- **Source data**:
####
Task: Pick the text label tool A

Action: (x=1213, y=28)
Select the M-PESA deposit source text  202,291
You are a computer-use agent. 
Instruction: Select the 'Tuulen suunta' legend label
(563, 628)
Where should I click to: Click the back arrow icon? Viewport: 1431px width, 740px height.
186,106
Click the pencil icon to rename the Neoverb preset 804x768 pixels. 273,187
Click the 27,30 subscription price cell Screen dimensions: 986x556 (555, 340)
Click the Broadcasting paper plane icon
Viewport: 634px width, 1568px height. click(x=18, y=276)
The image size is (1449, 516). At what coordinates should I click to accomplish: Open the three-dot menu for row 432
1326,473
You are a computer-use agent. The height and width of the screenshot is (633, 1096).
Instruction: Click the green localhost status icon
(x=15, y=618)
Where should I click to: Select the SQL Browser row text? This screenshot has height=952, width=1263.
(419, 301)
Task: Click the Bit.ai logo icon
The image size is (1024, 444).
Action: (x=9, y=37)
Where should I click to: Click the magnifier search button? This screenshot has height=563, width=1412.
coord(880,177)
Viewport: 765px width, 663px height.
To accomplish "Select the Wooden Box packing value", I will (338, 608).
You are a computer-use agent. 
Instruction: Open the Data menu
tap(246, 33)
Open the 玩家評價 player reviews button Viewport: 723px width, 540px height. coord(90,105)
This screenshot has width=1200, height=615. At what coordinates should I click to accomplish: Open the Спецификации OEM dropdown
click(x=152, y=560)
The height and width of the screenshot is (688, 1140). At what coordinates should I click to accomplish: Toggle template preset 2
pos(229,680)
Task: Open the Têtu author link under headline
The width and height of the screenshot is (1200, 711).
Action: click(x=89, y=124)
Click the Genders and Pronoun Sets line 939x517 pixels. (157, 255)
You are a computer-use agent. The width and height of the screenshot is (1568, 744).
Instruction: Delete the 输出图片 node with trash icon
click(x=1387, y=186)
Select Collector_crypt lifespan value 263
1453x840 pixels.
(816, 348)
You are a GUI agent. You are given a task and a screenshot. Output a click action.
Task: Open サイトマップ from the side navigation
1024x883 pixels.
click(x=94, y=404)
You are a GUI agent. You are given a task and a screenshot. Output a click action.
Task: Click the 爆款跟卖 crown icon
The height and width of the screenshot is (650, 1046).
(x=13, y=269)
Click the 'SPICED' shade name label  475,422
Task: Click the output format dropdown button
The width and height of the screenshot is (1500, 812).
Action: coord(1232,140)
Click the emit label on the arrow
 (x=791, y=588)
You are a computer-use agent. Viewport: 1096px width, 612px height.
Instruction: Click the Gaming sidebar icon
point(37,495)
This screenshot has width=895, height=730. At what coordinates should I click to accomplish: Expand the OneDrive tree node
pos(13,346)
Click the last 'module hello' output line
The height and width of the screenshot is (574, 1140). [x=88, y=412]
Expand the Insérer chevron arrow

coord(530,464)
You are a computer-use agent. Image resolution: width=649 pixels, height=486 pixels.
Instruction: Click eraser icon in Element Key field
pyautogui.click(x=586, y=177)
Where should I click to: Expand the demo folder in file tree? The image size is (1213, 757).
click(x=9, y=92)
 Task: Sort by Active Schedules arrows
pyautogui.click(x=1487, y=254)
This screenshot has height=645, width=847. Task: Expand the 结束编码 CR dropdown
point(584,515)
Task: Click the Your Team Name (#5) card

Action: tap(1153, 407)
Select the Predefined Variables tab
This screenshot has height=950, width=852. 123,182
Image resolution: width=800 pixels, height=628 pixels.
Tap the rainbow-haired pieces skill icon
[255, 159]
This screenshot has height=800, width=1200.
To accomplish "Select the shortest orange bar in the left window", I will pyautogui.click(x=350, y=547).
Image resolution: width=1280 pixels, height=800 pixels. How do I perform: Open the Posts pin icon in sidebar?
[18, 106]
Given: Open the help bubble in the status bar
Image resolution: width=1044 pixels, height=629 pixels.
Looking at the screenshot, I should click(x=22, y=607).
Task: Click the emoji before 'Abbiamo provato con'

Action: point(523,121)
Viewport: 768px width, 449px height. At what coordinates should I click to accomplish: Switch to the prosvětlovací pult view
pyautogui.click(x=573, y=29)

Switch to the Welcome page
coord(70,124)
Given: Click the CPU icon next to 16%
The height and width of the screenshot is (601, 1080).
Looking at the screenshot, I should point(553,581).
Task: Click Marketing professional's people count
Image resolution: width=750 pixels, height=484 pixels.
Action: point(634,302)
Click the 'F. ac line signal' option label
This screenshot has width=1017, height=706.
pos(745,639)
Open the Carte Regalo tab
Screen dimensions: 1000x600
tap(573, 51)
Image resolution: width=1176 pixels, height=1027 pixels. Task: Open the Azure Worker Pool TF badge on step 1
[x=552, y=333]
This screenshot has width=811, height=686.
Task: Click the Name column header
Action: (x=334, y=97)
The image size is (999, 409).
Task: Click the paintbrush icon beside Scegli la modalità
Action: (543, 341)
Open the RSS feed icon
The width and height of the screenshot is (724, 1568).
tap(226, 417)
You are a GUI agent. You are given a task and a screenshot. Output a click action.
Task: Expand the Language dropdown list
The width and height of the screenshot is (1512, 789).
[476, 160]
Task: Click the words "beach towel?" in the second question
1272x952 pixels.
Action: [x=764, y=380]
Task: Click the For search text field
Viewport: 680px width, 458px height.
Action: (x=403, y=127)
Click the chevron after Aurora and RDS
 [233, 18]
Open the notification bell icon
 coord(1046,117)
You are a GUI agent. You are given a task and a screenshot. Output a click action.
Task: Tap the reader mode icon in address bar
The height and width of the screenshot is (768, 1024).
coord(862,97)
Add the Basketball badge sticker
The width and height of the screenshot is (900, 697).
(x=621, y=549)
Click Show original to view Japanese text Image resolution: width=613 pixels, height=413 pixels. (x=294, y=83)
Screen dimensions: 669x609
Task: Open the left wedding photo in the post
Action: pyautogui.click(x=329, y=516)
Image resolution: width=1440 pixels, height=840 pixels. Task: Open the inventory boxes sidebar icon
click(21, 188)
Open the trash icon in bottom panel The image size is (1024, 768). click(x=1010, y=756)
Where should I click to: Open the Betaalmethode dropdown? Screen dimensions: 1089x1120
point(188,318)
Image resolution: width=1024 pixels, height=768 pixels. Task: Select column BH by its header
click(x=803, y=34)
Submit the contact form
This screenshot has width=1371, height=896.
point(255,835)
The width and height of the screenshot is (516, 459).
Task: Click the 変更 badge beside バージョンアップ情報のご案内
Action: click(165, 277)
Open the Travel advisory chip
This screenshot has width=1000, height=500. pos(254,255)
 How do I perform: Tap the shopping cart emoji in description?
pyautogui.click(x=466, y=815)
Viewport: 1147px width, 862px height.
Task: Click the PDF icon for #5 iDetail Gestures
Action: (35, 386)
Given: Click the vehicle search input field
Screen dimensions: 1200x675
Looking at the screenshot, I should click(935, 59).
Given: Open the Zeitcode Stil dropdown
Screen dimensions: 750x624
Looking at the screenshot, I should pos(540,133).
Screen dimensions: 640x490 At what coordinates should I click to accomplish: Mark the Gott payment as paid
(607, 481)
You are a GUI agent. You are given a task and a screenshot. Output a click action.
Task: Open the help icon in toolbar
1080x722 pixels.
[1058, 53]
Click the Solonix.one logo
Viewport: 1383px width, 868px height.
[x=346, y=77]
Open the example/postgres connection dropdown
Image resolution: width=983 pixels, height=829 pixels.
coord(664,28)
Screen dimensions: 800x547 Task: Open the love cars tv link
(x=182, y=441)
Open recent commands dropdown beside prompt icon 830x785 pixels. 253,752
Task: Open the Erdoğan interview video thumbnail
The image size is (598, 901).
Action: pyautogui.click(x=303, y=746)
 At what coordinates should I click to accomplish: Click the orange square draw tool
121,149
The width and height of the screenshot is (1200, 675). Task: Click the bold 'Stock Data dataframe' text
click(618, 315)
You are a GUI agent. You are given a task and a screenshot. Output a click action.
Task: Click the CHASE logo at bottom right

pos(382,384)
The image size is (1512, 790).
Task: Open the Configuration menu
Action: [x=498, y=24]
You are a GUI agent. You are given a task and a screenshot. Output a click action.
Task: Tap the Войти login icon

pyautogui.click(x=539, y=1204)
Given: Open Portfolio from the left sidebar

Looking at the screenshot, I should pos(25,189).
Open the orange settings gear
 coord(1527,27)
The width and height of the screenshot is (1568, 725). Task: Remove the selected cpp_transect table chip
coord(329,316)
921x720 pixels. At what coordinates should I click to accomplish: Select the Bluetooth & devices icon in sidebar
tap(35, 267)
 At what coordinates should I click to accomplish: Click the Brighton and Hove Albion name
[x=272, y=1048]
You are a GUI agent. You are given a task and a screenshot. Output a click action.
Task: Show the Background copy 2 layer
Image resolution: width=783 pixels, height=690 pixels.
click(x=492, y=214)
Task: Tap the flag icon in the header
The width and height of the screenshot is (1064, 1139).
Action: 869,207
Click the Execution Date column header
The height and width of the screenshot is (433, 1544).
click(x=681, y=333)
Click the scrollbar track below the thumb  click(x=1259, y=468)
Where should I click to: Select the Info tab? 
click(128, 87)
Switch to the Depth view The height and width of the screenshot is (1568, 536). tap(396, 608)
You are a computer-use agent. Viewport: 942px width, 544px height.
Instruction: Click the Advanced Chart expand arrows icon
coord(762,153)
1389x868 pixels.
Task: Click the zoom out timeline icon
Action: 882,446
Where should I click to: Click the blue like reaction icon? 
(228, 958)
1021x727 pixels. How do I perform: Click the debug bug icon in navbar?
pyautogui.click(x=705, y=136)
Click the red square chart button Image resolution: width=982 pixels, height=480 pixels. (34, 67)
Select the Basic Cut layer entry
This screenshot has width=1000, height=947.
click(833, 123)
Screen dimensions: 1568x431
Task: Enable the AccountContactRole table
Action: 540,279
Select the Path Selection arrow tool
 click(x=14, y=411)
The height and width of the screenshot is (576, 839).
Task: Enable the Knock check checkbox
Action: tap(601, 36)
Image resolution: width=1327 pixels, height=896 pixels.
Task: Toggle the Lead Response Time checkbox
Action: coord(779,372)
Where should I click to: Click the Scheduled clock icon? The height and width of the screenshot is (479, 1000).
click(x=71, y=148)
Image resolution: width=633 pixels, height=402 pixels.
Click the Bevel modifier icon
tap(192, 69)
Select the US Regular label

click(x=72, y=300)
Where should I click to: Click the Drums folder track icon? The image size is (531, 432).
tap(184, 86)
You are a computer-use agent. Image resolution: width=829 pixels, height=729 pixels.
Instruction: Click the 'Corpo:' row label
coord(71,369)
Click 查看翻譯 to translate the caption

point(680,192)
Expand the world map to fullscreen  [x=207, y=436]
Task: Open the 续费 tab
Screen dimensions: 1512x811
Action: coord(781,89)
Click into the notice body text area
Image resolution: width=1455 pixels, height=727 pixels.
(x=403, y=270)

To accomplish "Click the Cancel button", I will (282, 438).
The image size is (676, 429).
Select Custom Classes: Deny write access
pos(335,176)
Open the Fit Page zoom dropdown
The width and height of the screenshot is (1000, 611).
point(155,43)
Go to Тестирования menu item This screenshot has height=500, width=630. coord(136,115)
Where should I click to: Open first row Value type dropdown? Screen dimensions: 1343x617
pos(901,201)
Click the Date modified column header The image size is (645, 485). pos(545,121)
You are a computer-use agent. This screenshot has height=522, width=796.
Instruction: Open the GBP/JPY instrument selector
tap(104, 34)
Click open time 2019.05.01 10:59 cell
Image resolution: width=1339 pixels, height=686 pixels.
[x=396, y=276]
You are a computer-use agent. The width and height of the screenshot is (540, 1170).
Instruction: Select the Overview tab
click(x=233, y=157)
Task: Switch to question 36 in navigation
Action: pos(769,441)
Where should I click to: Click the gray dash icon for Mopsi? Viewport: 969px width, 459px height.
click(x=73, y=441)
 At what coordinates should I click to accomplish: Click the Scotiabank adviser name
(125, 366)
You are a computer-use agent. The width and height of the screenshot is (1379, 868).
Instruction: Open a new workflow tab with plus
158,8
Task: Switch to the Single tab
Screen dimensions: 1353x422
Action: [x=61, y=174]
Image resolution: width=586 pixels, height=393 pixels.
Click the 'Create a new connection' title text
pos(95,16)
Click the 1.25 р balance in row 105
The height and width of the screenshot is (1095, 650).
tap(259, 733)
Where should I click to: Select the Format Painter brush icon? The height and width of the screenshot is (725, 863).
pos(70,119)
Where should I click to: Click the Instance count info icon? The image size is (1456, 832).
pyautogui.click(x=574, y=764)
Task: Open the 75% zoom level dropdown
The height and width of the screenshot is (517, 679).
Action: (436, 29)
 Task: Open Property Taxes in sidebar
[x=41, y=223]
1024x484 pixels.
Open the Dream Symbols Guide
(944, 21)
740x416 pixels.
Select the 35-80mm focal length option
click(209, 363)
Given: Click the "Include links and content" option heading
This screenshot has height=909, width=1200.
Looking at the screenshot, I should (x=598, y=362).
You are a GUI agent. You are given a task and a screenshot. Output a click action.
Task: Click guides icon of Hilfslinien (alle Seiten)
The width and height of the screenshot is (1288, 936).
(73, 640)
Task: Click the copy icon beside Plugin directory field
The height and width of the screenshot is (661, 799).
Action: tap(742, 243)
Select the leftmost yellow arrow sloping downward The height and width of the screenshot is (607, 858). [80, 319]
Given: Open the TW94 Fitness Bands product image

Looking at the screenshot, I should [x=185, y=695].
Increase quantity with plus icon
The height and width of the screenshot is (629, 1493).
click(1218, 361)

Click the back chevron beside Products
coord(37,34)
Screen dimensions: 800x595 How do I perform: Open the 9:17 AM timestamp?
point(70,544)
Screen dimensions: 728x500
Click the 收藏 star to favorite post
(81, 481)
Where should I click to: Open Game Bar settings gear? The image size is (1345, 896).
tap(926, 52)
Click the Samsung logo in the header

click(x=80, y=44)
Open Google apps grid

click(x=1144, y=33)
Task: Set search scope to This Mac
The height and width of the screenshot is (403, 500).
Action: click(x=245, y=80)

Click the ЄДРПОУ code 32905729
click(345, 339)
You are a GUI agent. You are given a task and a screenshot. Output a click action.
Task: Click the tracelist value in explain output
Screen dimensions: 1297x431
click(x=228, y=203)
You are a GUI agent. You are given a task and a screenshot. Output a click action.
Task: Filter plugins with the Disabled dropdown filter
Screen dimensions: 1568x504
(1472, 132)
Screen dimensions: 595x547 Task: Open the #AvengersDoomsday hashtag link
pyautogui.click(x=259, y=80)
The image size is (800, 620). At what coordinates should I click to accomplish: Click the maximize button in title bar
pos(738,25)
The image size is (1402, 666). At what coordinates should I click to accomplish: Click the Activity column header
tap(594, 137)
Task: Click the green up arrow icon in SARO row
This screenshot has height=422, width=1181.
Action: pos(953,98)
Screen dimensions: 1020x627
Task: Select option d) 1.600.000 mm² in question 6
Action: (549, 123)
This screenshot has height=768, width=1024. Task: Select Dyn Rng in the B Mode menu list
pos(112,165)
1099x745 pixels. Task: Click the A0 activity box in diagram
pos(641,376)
####
- **Your instructions**: Give an exact copy of the lines above, from the top of the records to the line that contains "You are a computer-use agent. The height", taking in both ends.

- **Answer section**:
Task: Pick the text label tool A

Action: (x=1213, y=28)
Select the M-PESA deposit source text  202,291
You are a computer-use agent. 
Instruction: Select the 'Tuulen suunta' legend label
(563, 628)
Where should I click to: Click the back arrow icon? Viewport: 1431px width, 740px height.
186,106
Click the pencil icon to rename the Neoverb preset 804x768 pixels. 273,187
Click the 27,30 subscription price cell Screen dimensions: 986x556 (555, 340)
Click the Broadcasting paper plane icon
Viewport: 634px width, 1568px height. click(x=18, y=276)
The image size is (1449, 516). At what coordinates should I click to accomplish: Open the three-dot menu for row 432
1326,473
You are a computer-use agent. The height and width of the screenshot is (633, 1096).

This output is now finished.